Le domande da fare prima di accettare

Prima di firmare, chiedi risposte chiare a queste domande:

  1. Quali pagine e funzionalità sono comprese?
  2. Chi scrive i testi e prepara le immagini?
  3. Quante revisioni sono incluse?
  4. Dominio, hosting e plugin sono intestati alla mia azienda?
  5. La SEO iniziale comprende anche redirect e indicizzazione?
  6. Quanto costa l’assistenza dopo la pubblicazione?
  7. Quali sono le tempistiche reali e le condizioni di pagamento?
  8. Riceverò tutti gli accessi e una breve formazione?

Le risposte devono essere scritte nel preventivo o in un documento allegato. Le promesse dette a voce sono difficili da verificare quando il progetto entra nella fase operativa.

Scegli il preventivo che protegge il tuo investimento

Il preventivo migliore non è quello con il prezzo più basso. È quello che collega attività, tempi e costi a un obiettivo aziendale preciso.
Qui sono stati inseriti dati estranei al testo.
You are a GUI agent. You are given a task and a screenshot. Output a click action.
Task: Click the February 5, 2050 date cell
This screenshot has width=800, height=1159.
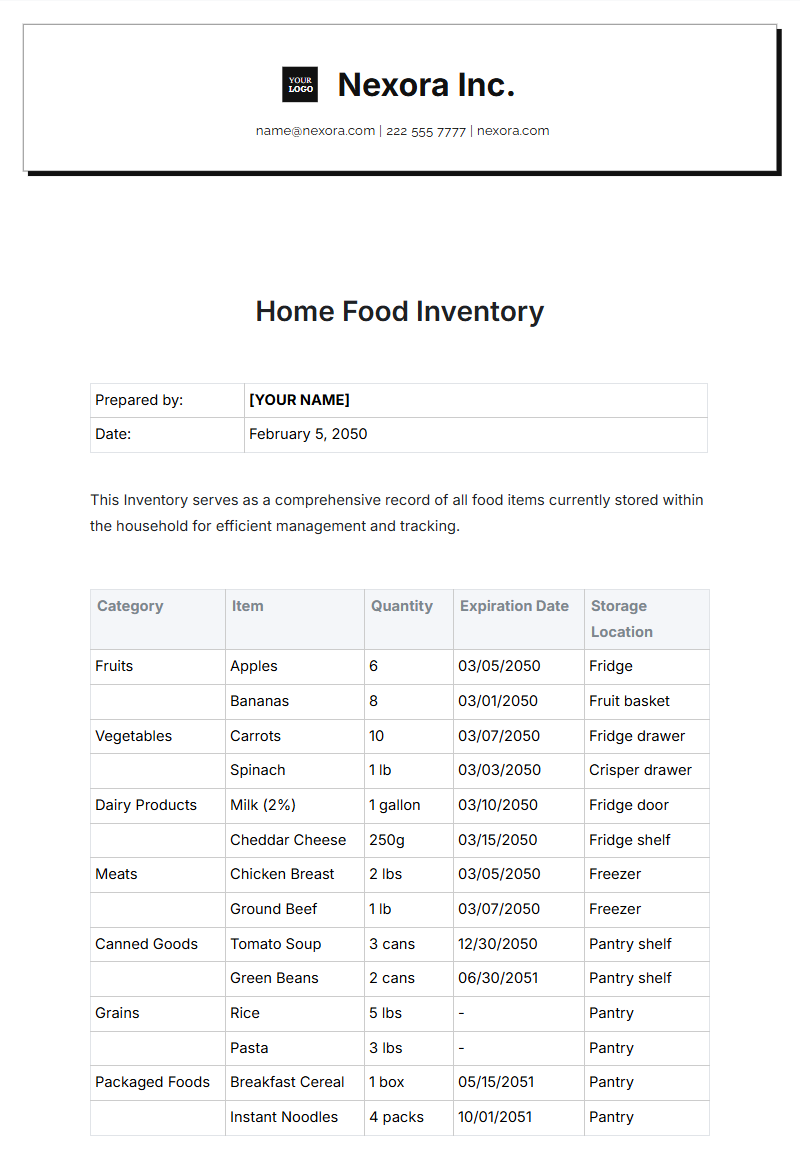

Confronta lo stesso perimetro. Verifica ciò che è incluso. Considera i costi ricorrenti. Controlla mobile, SEO, conversioni e proprietà degli accessi.

Un sito bello ma lento, difficile da usare o privo di misurazione resta un costo. Un progetto chiaro, seguito da un professionista competente, diventa uno strumento commerciale che puoi migliorare nel tempo.

Domande frequenti sui preventivi per un sito aziendale

Cosa deve contenere un preventivo per un sito web aziendale?

Deve indicare pagine, funzionalità, tecnologie, contenuti, SEO, revisioni, tempistiche, costi di hosting e assistenza. Deve chiarire anche cosa non è incluso.

Quanto costa un sito web aziendale?

Per un progetto da 10 a 30 pagine, le fasce indicative sono circa 2.000-5.000 euro con un freelance e 3.500-8.000 euro con un’agenzia. Il prezzo cambia in base a design, contenuti, SEO e integrazioni.

Conviene scegliere il preventivo più economico?

Solo se il progetto è semplice e le esclusioni sono chiare. Un prezzo basso può non comprendere contenuti, SEO, manutenzione, migrazione o supporto dopo la consegna.

La SEO deve essere inclusa nel preventivo?

La SEO tecnica iniziale dovrebbe essere descritta con precisione. Attività come ricerca keyword, contenuti, link building e monitoraggio sono spesso servizi separati e continuativi.